Decision Date10 February 1975
Docket NumberNo. 526,D,526
Citation510 F.2d 844
PartiesUNITED STATES of America ex rel. Michael HILL, Petitioner-Appellant, v. Vito TERNULLO, Superintendent, Elmira Correctional Facility, Respondent-Appellee. ocket 74--2351.
CourtU.S. Court of Appeals — Second Circuit

William Epstein, New York City (William J. Gallagher, The Legal Aid Society, Federal Defender Services Unit, New York City), for petitioner-appellant.

Margery Evans Reifler, Asst. Atty. Gen. (Louis J. Lefkowitz, Atty. Gen. of the State of New York, Samuel A. Hirshowitz, First Asst. Atty. Gen., Barbara Ann Shore, Asst. Atty. Gen., of counsel), for respondent-appellee.

Before SMITH, OAKES and TIMBERS, Circuit Judges.

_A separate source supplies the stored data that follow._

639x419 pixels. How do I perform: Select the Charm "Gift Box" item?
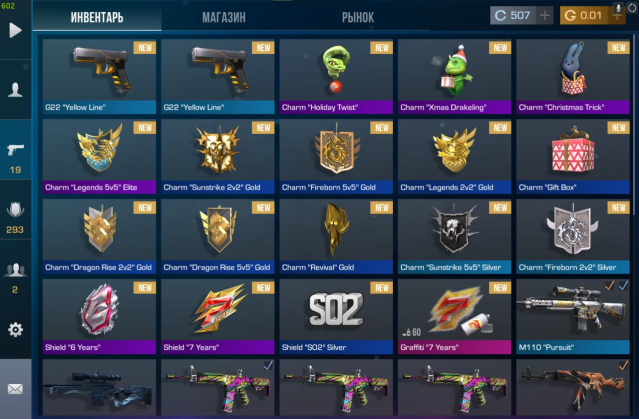coord(573,156)
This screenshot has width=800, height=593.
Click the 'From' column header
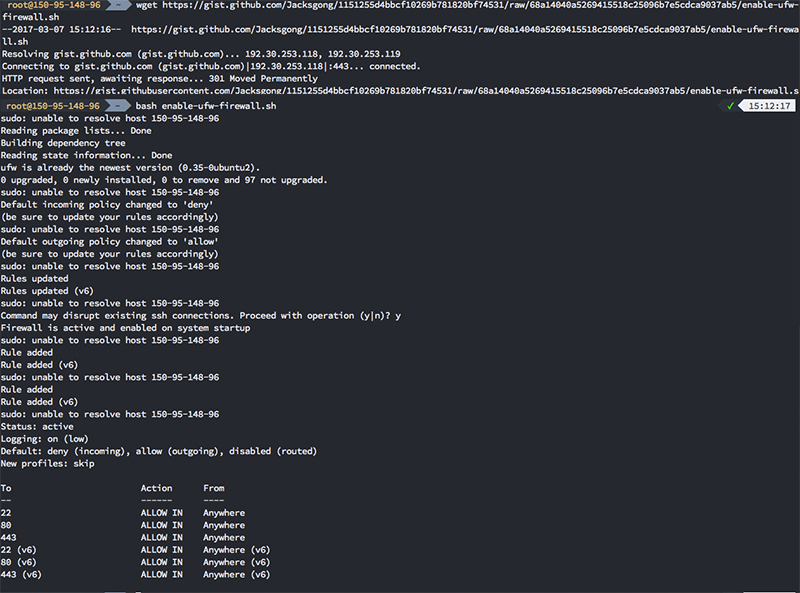(x=214, y=488)
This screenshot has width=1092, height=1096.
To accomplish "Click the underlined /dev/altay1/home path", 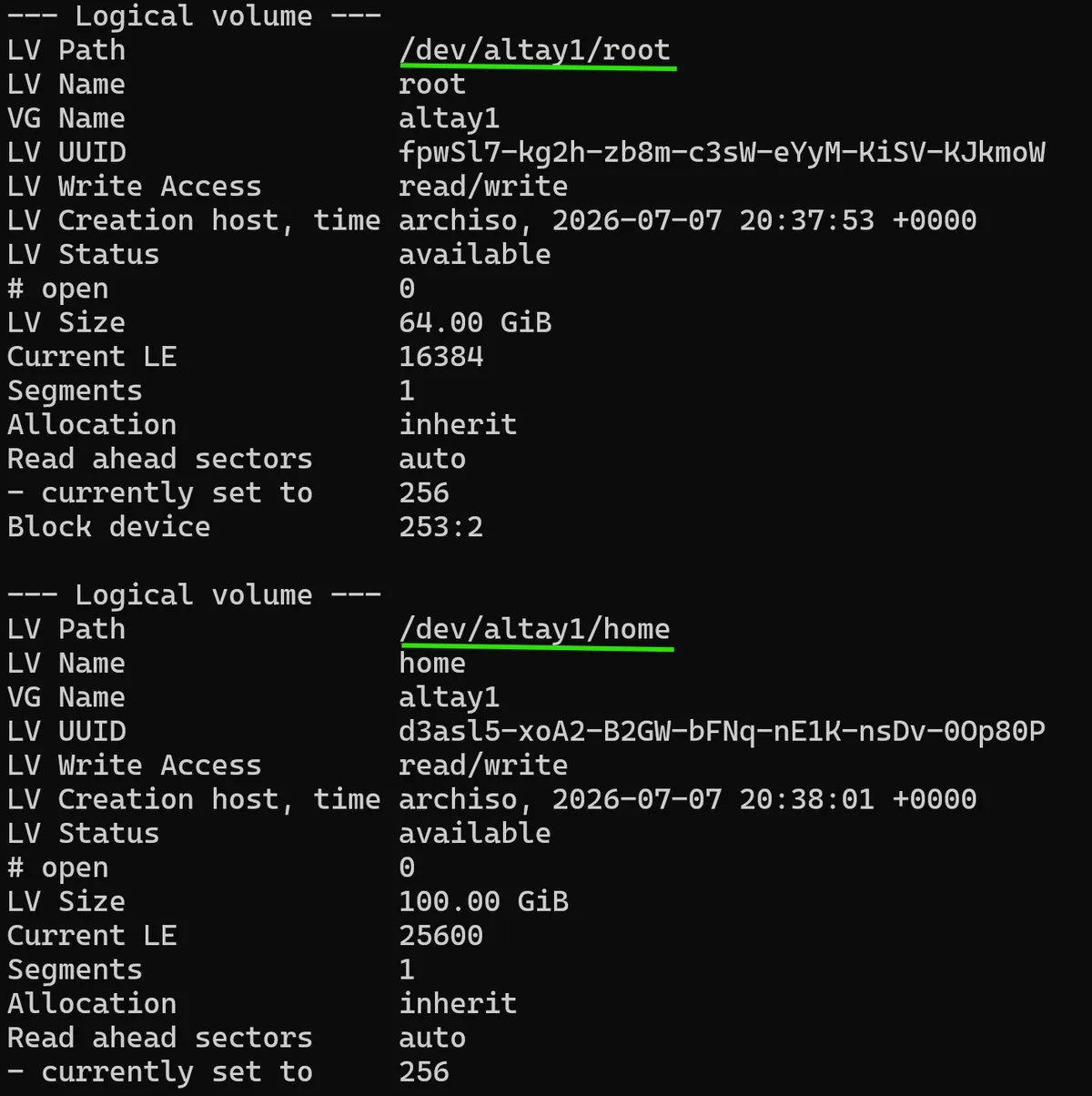I will click(x=535, y=629).
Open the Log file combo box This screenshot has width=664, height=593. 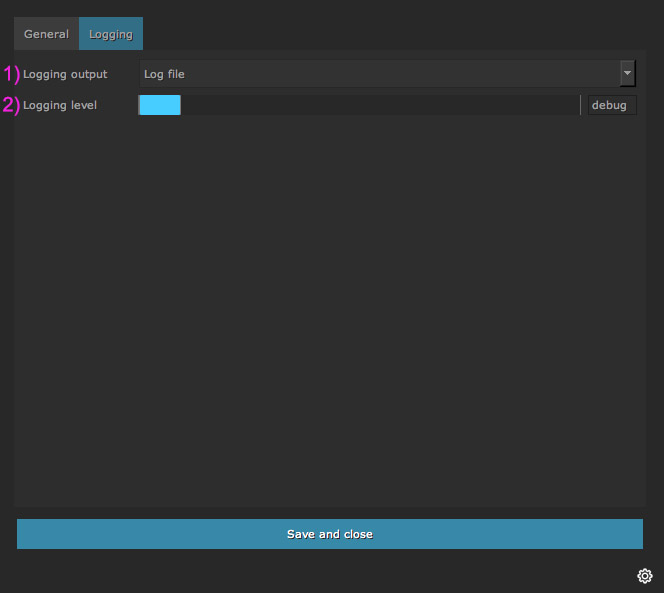[x=380, y=74]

J. JOSEPH SMITH, Circuit Judge:

Michael Hill seeks release by way of a writ of habeas corpus from his current incarceration by the State of New York. Without conducting an evidentiary hearing, United States District Judge Harold P. Burke of the Western District of New York denied, on October 5, 1974, Hill's petition for the writ. On appeal, the petitioner argues, as he did in the district court, that his confinement is unlawful because it is based upon a plea of guilty rendered without (1) knowledge of the constitutional rights necessarily waived by such a plea, (2) a factual basis on the record to support the plea, and (3) understanding of the sentencing possibilities. The district court erred in refusing the petitioner an evidentiary hearing on this last point, and we remand for its proper consideration. 28 U.S.C. § 2254; compare Fontaine v. United States, 411 U.S. 213, 93 S.Ct. 1461, 36 L.Ed.2d 169 (1973) (per curiam). Since this disposition may well obviate the need for consideration of the petitioner's two remaining claims, we refrain from passing on them at this time. 1

On June 20, 1970, the appellant, then 17 years of age, pleaded guilty in Monroe County Court (Rochester, N.Y.) to second degree robbery. The court, Judge George D. Ogden, accepted his plea in satisfaction of two indictments charging him with various counts of robbery, larceny and attempted murder. The court sentenced Hill to an indeterminate prison term of no less than five years and no more than 15. In his petition for a writ of habeas corpus to the district court for the Western District of New York, the appellant contended that this sentence violated his understanding of the possible consequences of his guilty plea: 2

Petitioner was told by lawyer (private) that the maximum amount of time he would receive was four years in the Elmira Reformatory. This was said in one of the total of two private meetings between counsel and client. . . . Petitioner hoping court would act with leneicy (sic) . . . pleaded guilty in hopes of getting probation instead of foru (sic) years.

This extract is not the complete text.